CAPT. THOMAS D. JAMES, agent of the Minesota Mining Company, was born in Cornwall, Eng., in 1832; was brought up a miner, and, in 1853, emigrated to America. He spent three years in the East, and then removed to Dodgeville, Wis., where he was engaged in lead mining till 1861, when he came to Rockland, Mich., and engaged as a miner at the Minesota Mine. Three years later, he was appointed captain at the Evergreen Bluff Mine, where he spent one and a half years. He then returned to the Minesota as, captain; on the resignation of the agent captain, William Harris, he was appointed agent in his place, and has held that position ten years. Mr. James has been Supervisor of Rockland three years, and has held other local offices.

BENJAMIN JEFFS, merchant, was born in the city of London, Eng. He came to America in May, 1856; spent a short time in New York City, and then removed to Canada. He remained a year and a half in that country, and then came to Lake Superior, coming direct to Rockland; he established his present business in 1861, and has conducted it continuously to this date, 1882. Starting in a small way, he has, by his energy and enterprise, built up one of the most extensive establishments of the kind on the lake.
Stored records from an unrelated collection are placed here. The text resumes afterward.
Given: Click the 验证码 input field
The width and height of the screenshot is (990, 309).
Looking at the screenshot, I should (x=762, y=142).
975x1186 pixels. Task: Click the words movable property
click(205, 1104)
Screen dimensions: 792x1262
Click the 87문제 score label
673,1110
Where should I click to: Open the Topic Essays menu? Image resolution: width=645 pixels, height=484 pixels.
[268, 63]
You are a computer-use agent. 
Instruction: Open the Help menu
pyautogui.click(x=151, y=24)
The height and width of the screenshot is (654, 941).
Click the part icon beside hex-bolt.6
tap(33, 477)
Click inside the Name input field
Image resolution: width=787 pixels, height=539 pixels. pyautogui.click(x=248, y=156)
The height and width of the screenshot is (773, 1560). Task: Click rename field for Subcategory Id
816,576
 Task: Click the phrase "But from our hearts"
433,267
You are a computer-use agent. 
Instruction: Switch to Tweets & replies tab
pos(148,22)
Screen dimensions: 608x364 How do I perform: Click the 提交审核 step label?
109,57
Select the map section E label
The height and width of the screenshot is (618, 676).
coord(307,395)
His line is general merchandise in the fullest extent of the term, as he keeps in stock everything merchantable, from a reaper to a paper of pins, dry goods, groceries, hardware, stoves and tinware, queensware; hats, caps, boots and shoes, ready-made clothing, sewing machines, threshing machines, farming implements, wagons, buggies, harnesses, glazed sash, blinds, doors, etc., flour, feed, grain, meats, furniture, etc. Average stock, $30,000; maximum stock, $50,000. Mr. Jeffs, to encourage trade from abroad, runs a platform spring passenger wagon to the neighboring town of Greenland, distant six miles, and to the neighboring mines for the accommodation of his customers. Agricultural pursuits are limited in this region, but Mr. Jeffs has already sold four threshing machines, one reaper and eight mowers. He also has a farm of 250 acres, 100 of which are improved and under cultivation. He has a tract of fourteen acres in the village, and other village property. Mr. Jeffs is a self-made man, who by energy and strict attention to business, has achieved success. In addition to his other business, he does something in the broker's line, and buys and sells Government bonds. He has also held various local offices.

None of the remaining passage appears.